▶ Objective
Rewrite the stretch from the line that contains "Where should I" through the end of the records, replacing "checkbox" with "tick box" and keeping everything else the same. Leave the pictures out of your answer.

▶ Input records

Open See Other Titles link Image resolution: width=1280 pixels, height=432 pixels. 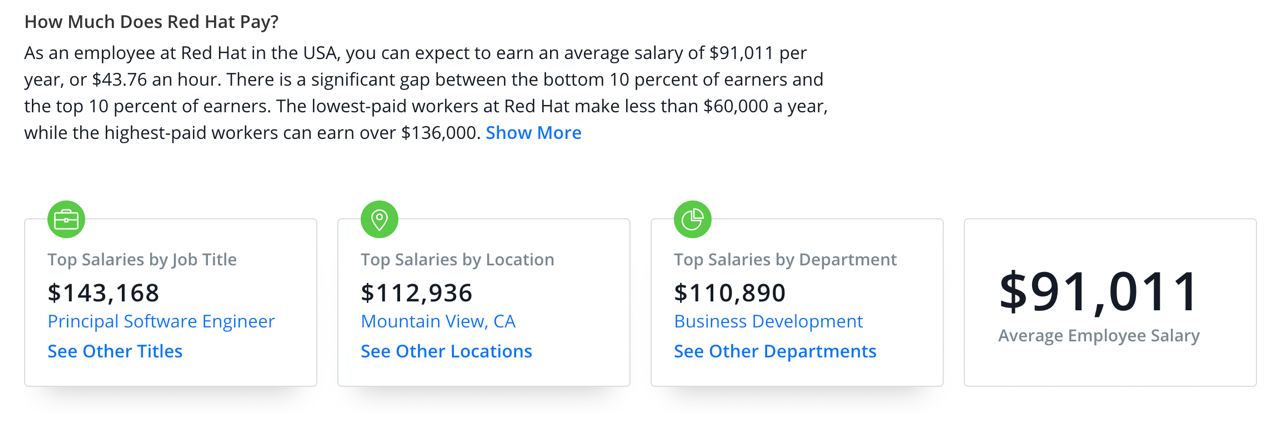[115, 351]
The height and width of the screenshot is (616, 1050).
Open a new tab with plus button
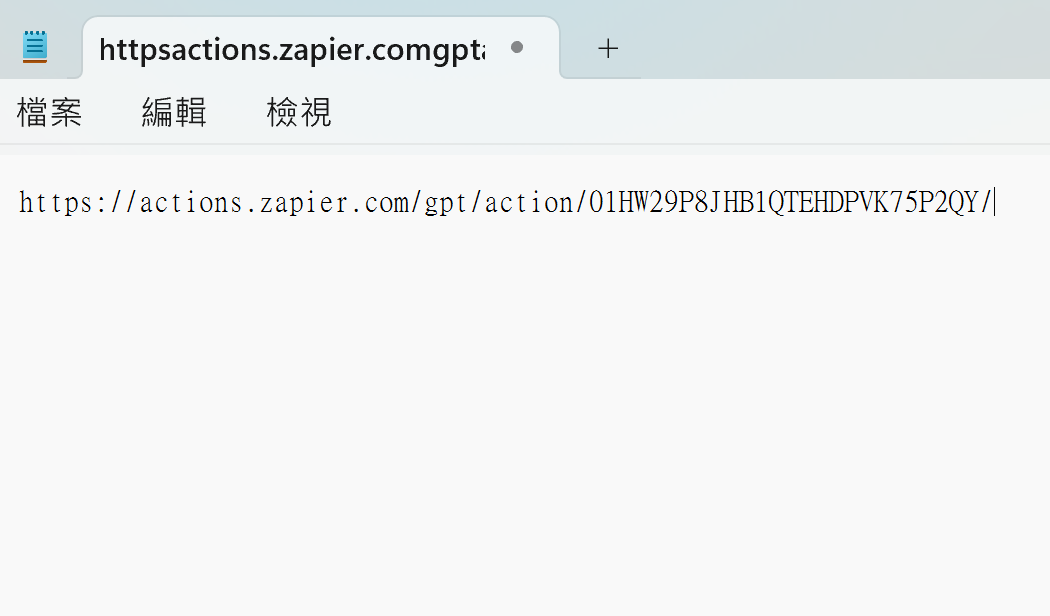(x=608, y=48)

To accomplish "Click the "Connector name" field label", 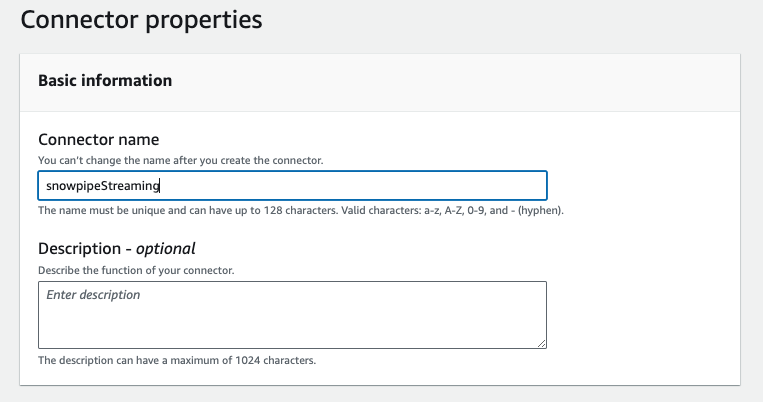I will (x=98, y=139).
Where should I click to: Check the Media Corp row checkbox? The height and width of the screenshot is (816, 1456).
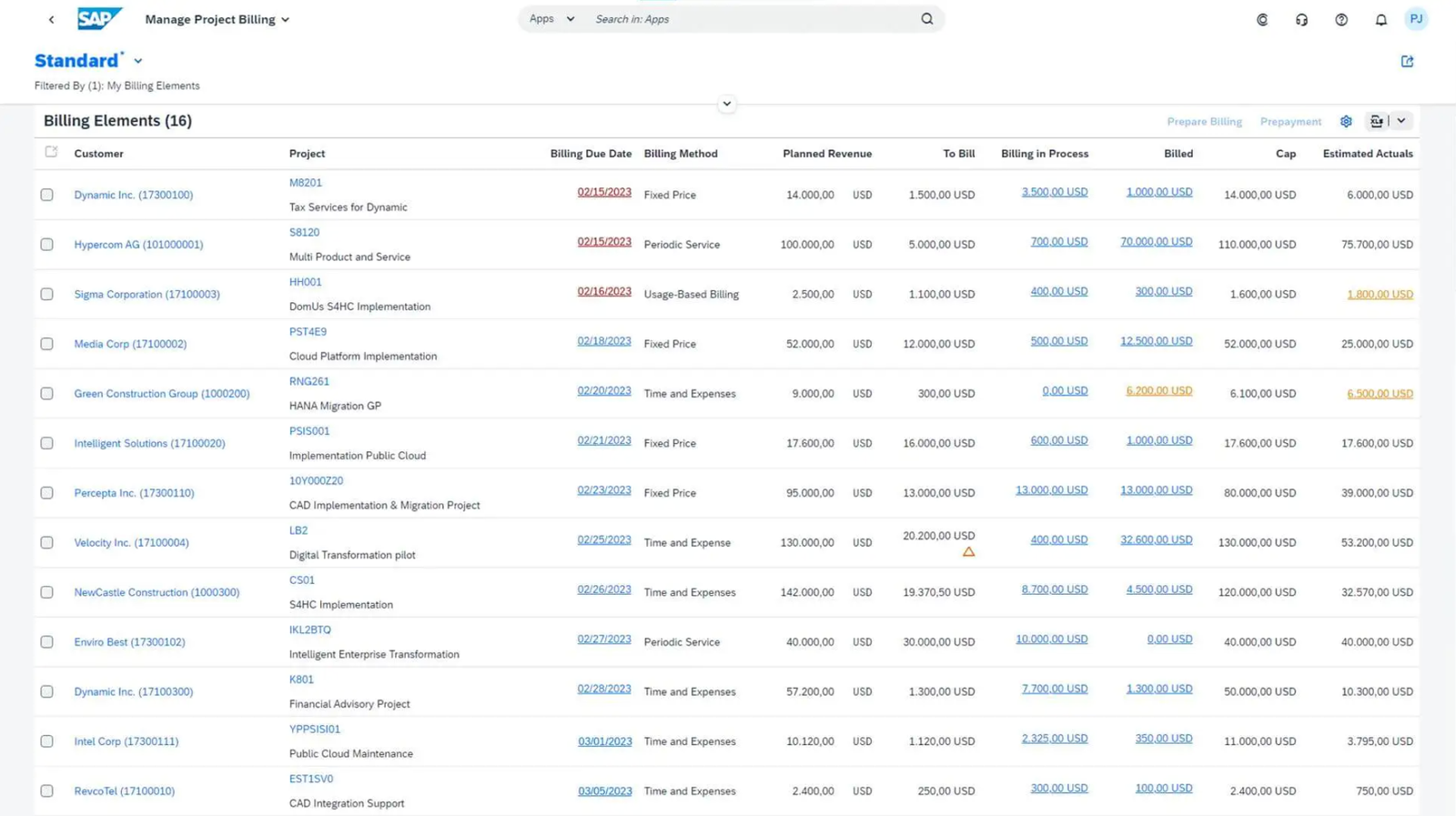click(x=46, y=344)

▶ Output for this exercise
Where should I click to: Check the Media Corp row tick box? The height and width of the screenshot is (816, 1456).
click(x=46, y=344)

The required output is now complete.